Equity index weighting methods
Stock indices perform important functions in the global investing universe. They serve as benchmarks of equity markets and therefore as good indicators of economic situation and investor sentiment. Stock indices are widely used in analyses and investment decision making.
There are three common methods of stock index construction: there are price weighted stock indices, value (or market cap) weighted indices, and equally weighted stock indices. Of these three methods, the price weighted index method is the simplest and the oldest.
Price weighted index construction
A price weighted stock index is in fact the simple arithmetic average of prices of all stocks included in the index. For example, consider a price weighted index containing 3 stocks:
- Stock A priced 10 dollars,
- Stock B priced 40 dollars, and
- Stock C priced 100 dollars per share.
The value of this price weighted index would be 10 + 40 + 100 divided by the number of stocks in the index, which gives us an index value of 50.
Over time, price weighted stock indices are adjusted for stock splits and other changes in the index constitution (the divisor of the index changes accordingly).
Price weighted stock index biases
The most serious bias of price weighted indices and the reason why most stock indices don't use the price weighting method today is the fact that in price weighted indices the stocks which nominally have higher share price have the greatest impact. Let's use the example above again.
If stock C increases by 10% to 110 dollars and the other two stocks remain unchanged, the index will increase to (10+40+110)/3 = 53.3, which is an increase by 6.7%.
On the other hand, if stocks A and B rise by 10% each, the new index value will be (11+44+100)/3 = 51.7, which is an increase by 3.3%. Although two out of three stocks in the index have grown by 10%, the index as a whole has changed much less than when only one stock (but the one with the highest price) rose.
If you had one stock priced 500 and another priced 5, both in a price weighted index, the impact of the former would be more than 100x greater than the impact of latter, even if they were companies of similar size and importance. In a price weighted index, only the nominal price of one share matters, regardless how big or small a percentage that one share represents on the entire company or how big the company is in total.
Examples of price weighted stock indices
The best known example of price weighted stock indices is the good old Dow Jones Industrial Average, which is calculated as the average of share prices of 30 big companies. The index was started in 1896 and originally contained 12 stocks.
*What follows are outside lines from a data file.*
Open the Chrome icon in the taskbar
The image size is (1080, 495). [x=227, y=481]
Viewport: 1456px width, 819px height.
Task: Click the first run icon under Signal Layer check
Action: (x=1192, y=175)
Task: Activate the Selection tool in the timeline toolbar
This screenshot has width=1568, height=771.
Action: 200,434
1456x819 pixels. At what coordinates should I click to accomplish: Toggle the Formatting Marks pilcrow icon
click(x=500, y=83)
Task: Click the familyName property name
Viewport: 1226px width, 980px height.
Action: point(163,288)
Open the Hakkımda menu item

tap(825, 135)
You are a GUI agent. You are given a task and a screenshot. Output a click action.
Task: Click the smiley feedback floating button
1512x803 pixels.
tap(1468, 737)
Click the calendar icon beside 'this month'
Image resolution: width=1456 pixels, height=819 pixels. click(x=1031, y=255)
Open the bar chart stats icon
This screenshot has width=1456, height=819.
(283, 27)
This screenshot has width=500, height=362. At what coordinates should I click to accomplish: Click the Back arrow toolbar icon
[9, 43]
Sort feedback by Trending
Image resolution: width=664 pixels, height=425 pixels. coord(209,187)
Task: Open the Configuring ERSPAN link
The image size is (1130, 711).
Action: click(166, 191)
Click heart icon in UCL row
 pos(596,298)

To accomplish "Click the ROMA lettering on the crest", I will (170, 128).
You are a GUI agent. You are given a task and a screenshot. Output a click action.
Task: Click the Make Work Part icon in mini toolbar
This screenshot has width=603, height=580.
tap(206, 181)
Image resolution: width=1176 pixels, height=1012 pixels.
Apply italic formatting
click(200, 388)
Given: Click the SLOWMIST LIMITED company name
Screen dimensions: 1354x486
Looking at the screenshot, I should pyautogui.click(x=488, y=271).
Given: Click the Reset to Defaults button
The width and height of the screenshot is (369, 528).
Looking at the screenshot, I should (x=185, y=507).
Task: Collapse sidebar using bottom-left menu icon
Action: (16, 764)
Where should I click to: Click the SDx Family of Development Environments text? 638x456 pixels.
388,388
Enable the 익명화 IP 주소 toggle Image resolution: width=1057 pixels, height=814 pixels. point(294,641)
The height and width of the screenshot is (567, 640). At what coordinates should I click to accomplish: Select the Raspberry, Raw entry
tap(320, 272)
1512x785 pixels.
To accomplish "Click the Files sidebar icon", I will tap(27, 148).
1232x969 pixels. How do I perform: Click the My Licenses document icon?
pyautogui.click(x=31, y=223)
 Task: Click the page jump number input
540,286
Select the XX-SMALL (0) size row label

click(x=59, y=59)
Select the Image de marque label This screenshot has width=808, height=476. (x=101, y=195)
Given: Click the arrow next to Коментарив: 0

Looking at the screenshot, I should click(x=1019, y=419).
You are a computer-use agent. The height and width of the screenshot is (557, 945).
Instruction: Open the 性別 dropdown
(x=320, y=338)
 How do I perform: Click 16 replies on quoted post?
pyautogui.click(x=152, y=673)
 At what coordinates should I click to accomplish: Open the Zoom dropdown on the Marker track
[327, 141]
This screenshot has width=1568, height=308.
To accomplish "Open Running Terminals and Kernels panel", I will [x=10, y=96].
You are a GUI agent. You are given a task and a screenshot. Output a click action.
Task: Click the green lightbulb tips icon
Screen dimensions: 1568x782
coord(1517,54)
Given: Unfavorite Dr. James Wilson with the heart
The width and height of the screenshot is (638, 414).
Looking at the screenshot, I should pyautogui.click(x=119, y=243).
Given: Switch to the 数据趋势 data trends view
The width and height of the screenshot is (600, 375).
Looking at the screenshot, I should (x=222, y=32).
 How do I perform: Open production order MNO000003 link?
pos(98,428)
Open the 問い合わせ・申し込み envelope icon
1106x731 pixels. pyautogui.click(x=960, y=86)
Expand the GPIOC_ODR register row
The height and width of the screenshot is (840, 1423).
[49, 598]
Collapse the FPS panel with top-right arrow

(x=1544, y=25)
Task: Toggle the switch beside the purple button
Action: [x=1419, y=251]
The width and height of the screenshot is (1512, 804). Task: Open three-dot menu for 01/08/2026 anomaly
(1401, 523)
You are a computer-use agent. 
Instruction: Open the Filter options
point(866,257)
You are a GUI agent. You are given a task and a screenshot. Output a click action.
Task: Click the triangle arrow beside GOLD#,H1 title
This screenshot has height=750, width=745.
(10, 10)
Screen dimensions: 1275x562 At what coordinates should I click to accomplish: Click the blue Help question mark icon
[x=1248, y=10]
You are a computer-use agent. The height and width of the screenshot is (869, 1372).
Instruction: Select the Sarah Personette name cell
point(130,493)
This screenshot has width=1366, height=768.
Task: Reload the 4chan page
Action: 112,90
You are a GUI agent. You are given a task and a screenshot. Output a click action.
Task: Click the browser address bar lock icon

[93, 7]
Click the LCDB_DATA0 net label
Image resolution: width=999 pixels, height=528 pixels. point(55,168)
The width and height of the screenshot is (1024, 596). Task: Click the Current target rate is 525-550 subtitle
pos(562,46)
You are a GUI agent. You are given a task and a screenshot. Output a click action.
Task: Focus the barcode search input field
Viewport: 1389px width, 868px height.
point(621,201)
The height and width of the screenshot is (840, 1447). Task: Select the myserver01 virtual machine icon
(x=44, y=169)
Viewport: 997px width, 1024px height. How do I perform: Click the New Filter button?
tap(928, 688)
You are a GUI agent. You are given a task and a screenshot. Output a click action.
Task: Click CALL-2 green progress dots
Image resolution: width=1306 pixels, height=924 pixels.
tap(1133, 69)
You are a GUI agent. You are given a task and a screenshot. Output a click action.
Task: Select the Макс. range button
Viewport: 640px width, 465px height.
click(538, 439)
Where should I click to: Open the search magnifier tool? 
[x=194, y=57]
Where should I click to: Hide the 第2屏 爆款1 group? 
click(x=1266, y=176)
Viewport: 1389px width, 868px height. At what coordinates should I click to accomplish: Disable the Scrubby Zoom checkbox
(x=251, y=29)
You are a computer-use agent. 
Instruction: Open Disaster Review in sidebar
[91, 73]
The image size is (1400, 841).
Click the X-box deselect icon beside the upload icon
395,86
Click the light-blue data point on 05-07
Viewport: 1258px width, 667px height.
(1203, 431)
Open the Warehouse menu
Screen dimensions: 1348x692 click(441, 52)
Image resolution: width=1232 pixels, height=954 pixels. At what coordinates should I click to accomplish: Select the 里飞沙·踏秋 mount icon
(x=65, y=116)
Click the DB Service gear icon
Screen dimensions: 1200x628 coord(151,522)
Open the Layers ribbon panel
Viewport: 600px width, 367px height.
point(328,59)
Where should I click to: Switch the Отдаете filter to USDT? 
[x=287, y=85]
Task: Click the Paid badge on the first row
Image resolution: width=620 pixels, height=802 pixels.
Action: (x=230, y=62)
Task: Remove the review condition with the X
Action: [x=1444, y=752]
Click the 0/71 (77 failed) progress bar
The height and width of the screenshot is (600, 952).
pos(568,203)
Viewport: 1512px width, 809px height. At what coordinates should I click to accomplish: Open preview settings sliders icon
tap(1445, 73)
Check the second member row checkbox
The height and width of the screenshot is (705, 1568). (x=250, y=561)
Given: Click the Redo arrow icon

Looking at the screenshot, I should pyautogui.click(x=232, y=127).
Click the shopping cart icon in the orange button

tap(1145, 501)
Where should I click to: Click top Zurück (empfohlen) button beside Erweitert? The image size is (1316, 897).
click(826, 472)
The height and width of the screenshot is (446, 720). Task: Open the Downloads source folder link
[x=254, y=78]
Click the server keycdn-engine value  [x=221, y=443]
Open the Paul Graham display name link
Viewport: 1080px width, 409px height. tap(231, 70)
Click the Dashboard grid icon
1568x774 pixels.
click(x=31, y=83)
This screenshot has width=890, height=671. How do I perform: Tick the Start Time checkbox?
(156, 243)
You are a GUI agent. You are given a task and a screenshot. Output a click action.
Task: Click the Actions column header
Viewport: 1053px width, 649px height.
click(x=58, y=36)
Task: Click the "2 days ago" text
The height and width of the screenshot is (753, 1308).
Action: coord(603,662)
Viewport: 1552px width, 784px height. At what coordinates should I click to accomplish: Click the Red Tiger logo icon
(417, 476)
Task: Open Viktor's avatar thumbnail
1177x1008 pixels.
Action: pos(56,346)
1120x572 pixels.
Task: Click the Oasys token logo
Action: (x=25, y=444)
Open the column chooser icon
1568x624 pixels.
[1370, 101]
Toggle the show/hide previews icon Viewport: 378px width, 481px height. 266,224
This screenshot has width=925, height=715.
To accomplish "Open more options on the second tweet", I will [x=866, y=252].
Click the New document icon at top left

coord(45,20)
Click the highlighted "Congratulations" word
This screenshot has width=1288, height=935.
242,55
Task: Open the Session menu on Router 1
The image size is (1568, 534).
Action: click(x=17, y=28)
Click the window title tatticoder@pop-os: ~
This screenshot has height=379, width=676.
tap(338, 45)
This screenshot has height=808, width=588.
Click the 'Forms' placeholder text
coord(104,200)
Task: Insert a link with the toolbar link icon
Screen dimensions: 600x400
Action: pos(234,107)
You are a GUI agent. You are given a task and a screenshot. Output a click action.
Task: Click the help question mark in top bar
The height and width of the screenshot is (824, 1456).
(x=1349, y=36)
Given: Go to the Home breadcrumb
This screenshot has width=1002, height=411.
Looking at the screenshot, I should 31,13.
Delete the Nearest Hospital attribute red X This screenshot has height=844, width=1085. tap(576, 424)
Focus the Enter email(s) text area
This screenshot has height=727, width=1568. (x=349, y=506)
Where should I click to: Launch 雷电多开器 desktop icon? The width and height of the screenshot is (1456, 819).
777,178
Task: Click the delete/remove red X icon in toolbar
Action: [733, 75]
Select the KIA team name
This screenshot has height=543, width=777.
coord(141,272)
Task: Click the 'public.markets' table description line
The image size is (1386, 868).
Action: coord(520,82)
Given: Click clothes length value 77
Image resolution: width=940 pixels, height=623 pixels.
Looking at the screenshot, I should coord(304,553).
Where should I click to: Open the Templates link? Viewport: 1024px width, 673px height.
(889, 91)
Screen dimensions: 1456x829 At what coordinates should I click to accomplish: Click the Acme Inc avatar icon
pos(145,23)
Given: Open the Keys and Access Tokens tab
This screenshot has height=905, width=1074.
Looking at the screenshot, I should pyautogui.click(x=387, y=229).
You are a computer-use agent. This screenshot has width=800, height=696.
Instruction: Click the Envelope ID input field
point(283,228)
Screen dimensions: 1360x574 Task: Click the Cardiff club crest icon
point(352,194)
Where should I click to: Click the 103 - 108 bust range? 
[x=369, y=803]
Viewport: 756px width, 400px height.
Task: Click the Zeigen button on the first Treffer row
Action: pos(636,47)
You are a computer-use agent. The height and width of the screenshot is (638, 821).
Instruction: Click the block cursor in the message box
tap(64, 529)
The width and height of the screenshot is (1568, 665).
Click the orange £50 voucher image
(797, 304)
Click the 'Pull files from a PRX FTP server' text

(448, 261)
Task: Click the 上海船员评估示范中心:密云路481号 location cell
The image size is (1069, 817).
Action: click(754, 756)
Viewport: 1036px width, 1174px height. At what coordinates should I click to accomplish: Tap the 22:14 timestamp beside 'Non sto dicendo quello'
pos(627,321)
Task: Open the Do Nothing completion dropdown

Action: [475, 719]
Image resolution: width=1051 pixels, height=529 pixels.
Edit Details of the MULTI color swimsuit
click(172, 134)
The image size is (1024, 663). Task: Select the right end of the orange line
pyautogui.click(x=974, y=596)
None of the original 12 stocks is member of the DJIA today (the last one, General Electric, was removed in 2018).
Because of the long history and adjustments to stock splits, spin-offs, and other events, the divisor of the Dow Jones index (known as Dow Divisor) is not 30 – at the time of updating this page it is 0.15172752595384 (November 2021). This means that one dollar move in any one of the stocks included in the index results in approximately 1/0.15 = 6.6 points move in the DJIA.
Another example of price weighted equity indices is the Japanese Nikkei 225.